Book by Henry Lawson

On the Track (1900) is a collection of short stories by Australian poet and author Henry Lawson. It was released in hardback by Angus and Robertson in 1900, and features one of the author's better known stories in "Bill, the Ventriloquial Rooster", as well as a number of lesser known works.

The collection contains nineteen stories which are mostly reprinted from a variety of newspaper and magazine sources, with several published here for the first time.

==Contents==
- "The Songs They Used To Sing"
- "A Vision of Sandy Blight"
- "Andy Page's Rival"
- "The Iron-Bark Chip"
- "Middleton's Peter"
- "The Mystery of Dave Regan"
- "Mitchell on Matrimony"
- "Mitchell on Women"
- "No Place for a Woman"
- "Mitchell's Jobs"
- "Bill, the Ventriloquial Rooster"
- "Bush Cats"
- "Meeting Old Mates"
- "Two Larrikins"
- "Mr Smellingscheck"
- "A Rough Shed"
- "Payable Gold"
- "An Oversight of Steelman's"
- "How Steelman Told His Story"

==Critical reception==

A reviewer in The Freeman's Journal (Sydney) noted that the collection is "a very representative collection of Henry Lawson's inimitable bush sketches. Many of these have appeared from time to time in various Australian
journals, including the Freeman, but the collection will not suffer in popular estimation on that account, for it makes up a very interesting volume of Lawson at his best."

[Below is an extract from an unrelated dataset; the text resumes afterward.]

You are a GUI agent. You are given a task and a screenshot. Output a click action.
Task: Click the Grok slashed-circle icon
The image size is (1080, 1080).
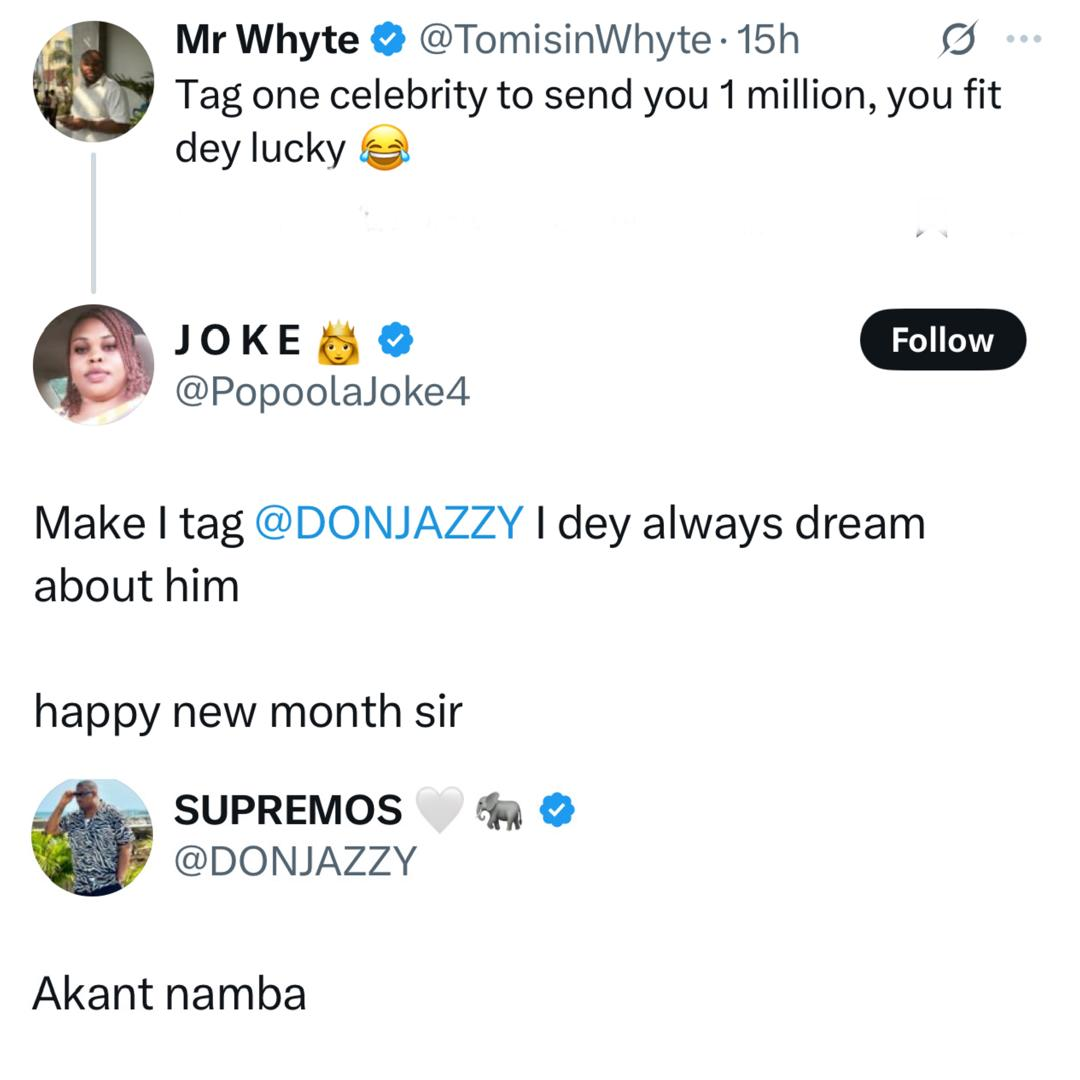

In The Evening News (Sydney) the reviewer was not so impressed: "The stories are written with all Lawson's well-known descriptive power, and one regrets that the author does not occasionally give us some different phase of bush life to the sordid side that, he is so fond of. The unlovely swaggie is not even picturesque, and he is decidedly wearisome. Lawson might, now and then strike a higher note and relieve us from the ever-haunting presence of Bill and Jim with their swags and 'nosebags.' It seems strange that one who can so well appreciate the poetry of the bush in verse persistently ignores it in prose."

==See also==

- Full text of the volume is available at Project Gutenberg Australia
- 1900 in Australian literature

==Notes==
This publication was followed by another short story collection, Over the Sliprails, also in 1900. Later that same year the two collections were combined into one volume titled On the Track, and Over the Sliprails.